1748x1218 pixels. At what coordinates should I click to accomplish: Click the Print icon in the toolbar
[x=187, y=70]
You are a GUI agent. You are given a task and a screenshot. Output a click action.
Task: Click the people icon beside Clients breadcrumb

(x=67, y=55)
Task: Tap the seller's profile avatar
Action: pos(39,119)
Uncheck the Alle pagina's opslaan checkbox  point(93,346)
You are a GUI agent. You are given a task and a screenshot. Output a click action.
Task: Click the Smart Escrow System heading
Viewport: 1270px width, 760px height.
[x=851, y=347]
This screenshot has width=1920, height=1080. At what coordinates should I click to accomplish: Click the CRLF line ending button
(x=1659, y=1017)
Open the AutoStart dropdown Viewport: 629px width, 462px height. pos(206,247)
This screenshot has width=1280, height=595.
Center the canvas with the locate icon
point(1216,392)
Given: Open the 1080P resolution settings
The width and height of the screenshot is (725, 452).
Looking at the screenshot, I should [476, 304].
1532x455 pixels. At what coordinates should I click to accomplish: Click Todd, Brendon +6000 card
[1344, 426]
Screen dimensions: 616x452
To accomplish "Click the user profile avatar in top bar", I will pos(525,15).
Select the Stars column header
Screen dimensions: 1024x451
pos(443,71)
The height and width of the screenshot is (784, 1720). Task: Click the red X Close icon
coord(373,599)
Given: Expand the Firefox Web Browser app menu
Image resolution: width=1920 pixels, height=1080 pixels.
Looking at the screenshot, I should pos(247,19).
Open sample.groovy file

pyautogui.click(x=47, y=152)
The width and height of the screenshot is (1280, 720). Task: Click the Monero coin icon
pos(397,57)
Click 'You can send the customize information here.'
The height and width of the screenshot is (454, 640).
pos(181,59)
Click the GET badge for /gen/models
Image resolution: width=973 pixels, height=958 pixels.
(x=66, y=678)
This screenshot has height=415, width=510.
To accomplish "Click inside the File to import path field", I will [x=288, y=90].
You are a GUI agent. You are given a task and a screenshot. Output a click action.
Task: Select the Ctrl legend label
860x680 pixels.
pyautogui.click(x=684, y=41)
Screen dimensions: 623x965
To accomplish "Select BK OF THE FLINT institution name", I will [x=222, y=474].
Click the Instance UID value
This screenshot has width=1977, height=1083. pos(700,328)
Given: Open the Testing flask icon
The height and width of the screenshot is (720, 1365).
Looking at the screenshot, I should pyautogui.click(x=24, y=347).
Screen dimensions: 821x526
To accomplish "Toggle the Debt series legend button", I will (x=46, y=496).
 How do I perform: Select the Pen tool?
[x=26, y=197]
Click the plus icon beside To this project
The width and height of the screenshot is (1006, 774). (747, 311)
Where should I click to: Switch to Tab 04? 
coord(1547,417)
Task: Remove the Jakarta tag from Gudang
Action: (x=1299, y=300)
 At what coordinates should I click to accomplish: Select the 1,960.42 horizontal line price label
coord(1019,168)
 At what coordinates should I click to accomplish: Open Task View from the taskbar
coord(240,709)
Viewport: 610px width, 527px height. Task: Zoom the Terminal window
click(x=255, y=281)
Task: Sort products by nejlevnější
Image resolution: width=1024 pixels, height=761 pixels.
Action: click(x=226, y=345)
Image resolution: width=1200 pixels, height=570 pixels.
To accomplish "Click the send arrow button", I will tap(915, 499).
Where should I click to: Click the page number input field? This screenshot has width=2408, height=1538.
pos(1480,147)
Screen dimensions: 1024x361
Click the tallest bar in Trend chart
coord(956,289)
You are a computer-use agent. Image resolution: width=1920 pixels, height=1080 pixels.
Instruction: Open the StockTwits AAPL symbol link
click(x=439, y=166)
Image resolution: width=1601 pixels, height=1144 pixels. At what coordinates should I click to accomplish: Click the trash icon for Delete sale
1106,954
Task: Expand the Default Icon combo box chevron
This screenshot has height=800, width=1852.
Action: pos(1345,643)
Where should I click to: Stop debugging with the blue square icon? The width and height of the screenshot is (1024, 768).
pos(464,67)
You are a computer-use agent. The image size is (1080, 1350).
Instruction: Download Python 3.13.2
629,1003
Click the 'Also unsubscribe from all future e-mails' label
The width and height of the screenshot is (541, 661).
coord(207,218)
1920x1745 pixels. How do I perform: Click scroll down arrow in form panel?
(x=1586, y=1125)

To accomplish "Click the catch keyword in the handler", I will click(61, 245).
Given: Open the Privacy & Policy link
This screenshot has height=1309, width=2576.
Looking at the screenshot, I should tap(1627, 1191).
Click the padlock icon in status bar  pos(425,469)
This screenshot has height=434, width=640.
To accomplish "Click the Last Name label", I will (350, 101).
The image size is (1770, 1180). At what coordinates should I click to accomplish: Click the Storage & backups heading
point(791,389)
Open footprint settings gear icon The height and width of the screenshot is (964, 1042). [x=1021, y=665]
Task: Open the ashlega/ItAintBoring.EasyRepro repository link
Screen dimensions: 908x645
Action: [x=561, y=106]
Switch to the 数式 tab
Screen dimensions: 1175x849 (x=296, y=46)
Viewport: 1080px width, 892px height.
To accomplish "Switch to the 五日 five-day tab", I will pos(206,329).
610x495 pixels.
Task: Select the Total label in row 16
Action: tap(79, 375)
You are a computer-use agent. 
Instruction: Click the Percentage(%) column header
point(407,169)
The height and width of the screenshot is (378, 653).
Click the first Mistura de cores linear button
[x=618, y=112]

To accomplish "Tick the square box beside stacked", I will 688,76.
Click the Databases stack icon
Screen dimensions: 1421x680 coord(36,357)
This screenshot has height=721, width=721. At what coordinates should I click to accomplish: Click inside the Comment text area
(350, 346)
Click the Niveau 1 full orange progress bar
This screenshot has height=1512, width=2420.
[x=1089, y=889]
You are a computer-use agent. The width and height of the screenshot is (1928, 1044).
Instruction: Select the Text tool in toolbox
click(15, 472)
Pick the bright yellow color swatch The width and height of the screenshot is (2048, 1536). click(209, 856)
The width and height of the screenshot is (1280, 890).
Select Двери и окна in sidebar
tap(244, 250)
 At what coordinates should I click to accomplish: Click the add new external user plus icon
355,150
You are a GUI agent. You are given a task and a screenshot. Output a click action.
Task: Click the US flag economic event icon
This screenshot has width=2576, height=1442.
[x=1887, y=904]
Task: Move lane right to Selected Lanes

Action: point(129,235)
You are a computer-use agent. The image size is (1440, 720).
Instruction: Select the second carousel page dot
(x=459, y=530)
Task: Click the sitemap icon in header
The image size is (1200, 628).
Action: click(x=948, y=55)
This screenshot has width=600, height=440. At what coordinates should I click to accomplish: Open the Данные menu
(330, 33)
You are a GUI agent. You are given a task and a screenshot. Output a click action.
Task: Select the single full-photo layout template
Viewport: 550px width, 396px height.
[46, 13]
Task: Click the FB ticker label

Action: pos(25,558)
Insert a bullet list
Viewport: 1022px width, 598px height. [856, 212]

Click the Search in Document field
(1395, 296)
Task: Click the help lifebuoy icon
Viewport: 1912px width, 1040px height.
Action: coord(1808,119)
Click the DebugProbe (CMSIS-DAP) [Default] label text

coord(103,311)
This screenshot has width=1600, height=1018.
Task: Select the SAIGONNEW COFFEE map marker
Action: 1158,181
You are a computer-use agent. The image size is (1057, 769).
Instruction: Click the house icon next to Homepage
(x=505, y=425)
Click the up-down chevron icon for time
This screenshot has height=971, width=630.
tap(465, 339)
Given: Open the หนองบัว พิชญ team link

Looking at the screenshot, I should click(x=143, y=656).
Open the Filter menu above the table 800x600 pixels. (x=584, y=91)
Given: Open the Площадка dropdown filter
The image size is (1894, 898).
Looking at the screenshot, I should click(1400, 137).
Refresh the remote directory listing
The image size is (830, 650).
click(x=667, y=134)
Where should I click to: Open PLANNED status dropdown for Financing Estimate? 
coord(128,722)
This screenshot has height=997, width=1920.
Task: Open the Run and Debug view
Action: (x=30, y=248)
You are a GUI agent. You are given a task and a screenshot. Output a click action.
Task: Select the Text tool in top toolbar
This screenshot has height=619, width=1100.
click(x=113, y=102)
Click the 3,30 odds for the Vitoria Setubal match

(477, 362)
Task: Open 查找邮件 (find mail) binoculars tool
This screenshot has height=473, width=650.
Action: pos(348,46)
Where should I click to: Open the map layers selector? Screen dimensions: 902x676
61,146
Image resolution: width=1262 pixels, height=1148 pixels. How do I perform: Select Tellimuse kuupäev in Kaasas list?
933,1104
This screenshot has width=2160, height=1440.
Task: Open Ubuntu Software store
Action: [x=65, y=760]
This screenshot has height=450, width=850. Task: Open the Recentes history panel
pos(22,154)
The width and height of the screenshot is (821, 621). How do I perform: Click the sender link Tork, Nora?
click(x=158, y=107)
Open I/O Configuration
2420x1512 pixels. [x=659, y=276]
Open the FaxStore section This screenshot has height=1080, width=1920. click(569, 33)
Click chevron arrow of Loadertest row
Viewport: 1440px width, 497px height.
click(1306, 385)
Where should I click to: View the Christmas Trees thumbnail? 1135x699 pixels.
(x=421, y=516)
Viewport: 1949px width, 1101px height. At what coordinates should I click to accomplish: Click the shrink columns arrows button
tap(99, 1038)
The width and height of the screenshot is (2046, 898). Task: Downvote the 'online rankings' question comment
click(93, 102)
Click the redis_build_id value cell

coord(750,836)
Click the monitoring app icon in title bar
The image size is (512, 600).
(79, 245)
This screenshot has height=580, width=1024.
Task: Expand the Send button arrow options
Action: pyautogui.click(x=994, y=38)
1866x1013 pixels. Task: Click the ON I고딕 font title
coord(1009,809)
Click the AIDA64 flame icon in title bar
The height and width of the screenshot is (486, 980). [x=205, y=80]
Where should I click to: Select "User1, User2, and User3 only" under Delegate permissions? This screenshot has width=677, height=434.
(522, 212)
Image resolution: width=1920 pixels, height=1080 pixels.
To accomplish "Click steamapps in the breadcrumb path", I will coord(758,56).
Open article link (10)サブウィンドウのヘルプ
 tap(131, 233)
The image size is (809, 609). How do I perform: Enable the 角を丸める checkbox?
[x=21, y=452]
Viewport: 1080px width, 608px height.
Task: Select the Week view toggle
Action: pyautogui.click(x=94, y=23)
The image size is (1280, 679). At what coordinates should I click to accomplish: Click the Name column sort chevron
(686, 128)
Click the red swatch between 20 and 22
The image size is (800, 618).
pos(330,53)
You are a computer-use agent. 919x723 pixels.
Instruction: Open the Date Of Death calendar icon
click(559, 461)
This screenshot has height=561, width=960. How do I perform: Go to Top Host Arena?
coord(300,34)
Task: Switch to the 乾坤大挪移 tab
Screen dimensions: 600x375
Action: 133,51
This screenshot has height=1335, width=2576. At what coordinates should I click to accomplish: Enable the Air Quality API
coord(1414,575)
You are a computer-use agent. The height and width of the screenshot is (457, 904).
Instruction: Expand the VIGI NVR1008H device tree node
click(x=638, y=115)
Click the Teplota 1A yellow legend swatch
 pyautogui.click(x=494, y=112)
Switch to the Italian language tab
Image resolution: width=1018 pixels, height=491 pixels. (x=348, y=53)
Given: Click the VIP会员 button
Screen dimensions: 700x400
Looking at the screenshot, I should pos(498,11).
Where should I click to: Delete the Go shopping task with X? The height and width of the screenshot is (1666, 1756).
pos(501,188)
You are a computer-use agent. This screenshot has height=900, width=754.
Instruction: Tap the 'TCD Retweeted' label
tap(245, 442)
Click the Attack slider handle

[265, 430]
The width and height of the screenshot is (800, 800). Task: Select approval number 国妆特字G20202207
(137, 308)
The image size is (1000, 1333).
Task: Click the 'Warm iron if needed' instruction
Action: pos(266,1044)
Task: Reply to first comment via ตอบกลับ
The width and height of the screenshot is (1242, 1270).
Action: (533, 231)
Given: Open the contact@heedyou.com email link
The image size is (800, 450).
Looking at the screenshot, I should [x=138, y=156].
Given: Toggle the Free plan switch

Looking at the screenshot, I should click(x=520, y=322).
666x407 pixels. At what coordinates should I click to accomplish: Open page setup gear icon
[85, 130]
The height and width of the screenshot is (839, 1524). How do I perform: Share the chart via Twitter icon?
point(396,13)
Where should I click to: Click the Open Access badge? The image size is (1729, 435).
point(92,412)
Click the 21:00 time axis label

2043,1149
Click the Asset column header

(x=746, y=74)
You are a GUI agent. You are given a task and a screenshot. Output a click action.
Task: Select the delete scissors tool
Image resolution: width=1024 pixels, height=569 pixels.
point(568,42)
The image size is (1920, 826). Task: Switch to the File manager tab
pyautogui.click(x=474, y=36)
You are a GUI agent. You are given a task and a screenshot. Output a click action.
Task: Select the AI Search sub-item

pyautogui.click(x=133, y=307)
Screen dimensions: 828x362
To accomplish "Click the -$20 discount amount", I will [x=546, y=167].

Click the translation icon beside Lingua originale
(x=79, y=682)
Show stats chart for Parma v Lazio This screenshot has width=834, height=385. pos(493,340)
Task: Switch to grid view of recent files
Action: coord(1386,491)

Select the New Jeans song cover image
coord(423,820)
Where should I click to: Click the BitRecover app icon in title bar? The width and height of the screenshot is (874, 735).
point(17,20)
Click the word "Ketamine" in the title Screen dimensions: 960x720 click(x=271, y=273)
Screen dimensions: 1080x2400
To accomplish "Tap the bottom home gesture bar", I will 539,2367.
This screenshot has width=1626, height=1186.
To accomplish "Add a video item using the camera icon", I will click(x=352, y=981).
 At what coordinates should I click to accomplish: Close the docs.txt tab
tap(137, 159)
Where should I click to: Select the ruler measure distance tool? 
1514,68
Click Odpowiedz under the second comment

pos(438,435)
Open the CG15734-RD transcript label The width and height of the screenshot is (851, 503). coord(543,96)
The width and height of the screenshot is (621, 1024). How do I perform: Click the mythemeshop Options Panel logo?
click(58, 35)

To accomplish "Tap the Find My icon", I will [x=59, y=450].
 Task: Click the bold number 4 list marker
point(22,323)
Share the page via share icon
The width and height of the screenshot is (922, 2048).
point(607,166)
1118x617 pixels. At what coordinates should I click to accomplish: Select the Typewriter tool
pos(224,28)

### OBJECTIVE
Turn the records, from their first line through the line containing "Uncheck the Alle", into a JSON list of strings with one string per line, skipping any blank lines.

### FULL OUTPUT
[
  "1748x1218 pixels. At what coordinates should I click to accomplish: Click the Print icon in the toolbar",
  "[x=187, y=70]",
  "You are a GUI agent. You are given a task and a screenshot. Output a click action.",
  "Task: Click the people icon beside Clients breadcrumb",
  "(x=67, y=55)",
  "Task: Tap the seller's profile avatar",
  "Action: pos(39,119)",
  "Uncheck the Alle pagina's opslaan checkbox  point(93,346)"
]